Directions: Filter the listing below down to the lines holding the word "System", and copy those lines.

Task input:

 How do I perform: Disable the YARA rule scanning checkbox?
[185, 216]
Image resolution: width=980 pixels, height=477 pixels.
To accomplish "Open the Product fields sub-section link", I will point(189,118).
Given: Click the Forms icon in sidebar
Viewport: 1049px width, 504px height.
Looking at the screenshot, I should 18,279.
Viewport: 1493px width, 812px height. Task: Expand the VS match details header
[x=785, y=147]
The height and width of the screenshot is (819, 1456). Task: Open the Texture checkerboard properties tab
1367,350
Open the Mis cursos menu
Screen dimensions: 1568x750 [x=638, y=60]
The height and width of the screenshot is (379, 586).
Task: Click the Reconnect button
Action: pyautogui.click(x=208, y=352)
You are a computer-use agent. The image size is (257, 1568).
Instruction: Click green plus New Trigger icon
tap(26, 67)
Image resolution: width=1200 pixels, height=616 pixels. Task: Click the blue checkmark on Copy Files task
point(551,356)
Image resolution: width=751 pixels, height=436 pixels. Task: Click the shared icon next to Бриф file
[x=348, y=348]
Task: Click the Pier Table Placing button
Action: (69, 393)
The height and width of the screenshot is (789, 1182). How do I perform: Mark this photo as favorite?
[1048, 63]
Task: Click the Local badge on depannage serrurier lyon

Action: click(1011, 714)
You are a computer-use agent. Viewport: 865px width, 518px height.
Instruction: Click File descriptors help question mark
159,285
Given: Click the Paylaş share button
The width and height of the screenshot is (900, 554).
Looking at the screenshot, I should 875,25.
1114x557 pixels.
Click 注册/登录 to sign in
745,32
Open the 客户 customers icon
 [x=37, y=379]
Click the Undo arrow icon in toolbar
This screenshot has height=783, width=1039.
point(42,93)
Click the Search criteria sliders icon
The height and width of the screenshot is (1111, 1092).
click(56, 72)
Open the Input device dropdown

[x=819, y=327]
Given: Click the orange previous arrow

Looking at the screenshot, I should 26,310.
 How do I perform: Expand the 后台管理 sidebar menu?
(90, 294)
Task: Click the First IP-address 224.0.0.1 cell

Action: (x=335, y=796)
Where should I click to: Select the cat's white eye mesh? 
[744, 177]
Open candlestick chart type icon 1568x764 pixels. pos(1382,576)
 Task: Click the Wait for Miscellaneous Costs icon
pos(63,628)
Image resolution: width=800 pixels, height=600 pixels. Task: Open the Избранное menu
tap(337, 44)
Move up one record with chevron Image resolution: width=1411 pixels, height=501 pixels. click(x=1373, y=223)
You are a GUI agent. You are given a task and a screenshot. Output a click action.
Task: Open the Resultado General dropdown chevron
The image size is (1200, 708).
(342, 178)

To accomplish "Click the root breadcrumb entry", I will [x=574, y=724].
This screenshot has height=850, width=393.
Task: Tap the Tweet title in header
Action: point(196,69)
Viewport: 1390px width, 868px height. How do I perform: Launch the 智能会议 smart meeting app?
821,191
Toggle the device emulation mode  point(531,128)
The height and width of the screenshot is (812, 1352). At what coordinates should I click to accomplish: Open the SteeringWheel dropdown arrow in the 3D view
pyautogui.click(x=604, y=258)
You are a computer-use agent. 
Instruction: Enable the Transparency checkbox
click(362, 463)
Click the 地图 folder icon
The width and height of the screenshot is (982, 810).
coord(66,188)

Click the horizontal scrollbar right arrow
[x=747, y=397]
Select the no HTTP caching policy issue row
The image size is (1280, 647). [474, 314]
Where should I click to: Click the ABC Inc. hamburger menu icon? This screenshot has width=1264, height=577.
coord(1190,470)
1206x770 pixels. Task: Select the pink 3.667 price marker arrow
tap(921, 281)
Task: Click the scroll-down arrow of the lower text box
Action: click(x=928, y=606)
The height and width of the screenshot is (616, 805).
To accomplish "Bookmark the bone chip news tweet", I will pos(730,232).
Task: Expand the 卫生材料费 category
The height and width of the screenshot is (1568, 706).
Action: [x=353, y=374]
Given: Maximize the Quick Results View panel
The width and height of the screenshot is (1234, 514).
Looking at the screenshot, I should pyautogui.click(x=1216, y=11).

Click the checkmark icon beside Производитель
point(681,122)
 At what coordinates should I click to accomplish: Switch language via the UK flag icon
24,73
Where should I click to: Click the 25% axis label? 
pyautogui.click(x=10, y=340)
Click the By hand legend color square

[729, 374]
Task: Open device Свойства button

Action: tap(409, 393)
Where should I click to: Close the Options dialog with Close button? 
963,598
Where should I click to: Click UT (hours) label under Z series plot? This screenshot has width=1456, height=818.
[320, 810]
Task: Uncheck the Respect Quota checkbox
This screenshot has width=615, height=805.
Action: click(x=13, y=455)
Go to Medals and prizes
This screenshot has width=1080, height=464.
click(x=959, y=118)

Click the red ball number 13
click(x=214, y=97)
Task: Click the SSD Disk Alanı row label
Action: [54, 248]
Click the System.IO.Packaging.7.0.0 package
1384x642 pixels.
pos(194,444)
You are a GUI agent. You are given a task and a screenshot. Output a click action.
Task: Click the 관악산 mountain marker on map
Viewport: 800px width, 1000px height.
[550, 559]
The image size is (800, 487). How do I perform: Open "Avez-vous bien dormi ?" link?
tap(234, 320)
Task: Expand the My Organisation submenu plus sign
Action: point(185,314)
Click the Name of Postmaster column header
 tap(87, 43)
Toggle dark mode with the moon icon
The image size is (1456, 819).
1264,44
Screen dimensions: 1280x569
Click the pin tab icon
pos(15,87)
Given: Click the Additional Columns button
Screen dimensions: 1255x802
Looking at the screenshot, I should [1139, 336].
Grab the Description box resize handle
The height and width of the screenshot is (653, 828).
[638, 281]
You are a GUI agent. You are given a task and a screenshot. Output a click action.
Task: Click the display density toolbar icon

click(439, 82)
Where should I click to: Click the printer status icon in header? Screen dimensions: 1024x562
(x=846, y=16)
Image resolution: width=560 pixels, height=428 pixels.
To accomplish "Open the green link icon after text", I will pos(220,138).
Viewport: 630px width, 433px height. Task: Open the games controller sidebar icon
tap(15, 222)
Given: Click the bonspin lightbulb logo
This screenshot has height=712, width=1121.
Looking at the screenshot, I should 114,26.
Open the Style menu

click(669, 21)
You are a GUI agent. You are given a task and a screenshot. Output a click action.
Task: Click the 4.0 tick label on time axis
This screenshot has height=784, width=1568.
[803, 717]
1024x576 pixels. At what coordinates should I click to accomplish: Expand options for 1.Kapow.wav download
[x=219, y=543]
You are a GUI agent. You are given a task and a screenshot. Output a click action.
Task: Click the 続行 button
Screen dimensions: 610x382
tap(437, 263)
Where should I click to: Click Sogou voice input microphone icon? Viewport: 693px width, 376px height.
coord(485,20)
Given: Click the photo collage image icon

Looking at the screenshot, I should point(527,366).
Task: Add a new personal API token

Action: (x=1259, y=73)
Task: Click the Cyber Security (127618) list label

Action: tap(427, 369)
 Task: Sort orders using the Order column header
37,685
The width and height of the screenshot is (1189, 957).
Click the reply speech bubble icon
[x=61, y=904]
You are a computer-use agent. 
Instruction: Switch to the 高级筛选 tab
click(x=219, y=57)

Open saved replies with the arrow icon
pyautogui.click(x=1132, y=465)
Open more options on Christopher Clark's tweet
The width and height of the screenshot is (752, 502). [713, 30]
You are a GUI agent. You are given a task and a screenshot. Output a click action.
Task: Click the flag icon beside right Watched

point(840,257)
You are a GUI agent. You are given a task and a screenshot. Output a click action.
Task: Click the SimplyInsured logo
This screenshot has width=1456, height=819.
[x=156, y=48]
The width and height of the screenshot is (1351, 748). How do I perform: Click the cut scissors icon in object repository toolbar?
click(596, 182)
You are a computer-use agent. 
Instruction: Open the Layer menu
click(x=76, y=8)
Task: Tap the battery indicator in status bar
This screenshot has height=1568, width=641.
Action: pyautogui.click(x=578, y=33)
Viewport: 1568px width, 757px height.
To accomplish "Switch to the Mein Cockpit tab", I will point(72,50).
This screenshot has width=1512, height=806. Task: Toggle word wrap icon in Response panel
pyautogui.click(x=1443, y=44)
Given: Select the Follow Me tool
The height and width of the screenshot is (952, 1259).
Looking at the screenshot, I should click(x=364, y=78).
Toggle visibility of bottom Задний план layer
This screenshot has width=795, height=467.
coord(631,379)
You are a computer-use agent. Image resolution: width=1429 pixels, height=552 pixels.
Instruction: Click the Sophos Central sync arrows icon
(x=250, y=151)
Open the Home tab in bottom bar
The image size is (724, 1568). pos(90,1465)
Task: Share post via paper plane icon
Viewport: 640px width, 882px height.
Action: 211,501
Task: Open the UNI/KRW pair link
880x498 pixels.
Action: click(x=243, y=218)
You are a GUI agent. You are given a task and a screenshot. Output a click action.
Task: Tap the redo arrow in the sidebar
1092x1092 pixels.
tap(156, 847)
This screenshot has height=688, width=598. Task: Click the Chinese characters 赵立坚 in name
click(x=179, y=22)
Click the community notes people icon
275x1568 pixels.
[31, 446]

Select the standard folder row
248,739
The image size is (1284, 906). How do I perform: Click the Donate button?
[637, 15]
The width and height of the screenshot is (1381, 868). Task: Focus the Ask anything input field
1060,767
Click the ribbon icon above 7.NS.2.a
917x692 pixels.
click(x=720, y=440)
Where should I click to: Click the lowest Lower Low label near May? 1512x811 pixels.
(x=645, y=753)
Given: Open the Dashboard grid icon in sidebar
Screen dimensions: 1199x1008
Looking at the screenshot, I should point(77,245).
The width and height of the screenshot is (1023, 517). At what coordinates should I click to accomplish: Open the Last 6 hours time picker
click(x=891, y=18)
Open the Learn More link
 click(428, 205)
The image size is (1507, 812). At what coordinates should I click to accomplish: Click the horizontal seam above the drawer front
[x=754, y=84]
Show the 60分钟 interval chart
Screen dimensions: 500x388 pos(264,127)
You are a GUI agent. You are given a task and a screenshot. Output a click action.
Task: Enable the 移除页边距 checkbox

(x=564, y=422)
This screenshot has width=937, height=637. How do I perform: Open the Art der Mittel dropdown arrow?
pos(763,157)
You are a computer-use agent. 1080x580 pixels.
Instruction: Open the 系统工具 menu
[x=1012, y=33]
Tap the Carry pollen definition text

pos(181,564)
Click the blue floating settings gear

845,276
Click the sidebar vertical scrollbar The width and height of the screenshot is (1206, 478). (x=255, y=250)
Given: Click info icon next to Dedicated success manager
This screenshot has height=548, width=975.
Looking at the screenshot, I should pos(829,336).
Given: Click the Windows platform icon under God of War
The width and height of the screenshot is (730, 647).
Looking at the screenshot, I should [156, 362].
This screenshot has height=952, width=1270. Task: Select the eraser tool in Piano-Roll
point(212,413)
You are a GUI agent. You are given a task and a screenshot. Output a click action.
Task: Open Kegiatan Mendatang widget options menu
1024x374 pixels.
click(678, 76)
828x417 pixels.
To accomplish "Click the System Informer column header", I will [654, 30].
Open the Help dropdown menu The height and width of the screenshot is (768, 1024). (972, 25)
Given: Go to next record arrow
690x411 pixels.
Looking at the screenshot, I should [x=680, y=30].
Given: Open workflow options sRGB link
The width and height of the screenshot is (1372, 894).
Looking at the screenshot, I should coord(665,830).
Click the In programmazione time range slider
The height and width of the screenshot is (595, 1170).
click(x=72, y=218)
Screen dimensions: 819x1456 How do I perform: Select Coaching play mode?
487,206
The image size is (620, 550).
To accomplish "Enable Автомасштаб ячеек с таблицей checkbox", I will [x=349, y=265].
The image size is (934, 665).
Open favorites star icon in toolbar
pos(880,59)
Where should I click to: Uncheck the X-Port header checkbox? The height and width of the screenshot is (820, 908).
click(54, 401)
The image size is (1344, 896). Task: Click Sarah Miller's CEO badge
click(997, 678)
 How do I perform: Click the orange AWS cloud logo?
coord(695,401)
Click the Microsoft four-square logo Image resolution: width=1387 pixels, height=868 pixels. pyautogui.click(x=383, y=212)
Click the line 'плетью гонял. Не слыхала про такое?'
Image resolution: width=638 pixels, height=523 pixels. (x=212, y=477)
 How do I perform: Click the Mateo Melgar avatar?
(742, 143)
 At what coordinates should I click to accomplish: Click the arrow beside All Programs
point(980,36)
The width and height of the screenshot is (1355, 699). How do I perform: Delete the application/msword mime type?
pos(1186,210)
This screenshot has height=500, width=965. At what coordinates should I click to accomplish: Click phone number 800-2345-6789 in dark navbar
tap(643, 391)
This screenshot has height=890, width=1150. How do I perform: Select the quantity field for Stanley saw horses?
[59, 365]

Response area:
Click the System.IO.Packaging.7.0.0 package
To accomplish "Click the System Informer column header", I will [654, 30].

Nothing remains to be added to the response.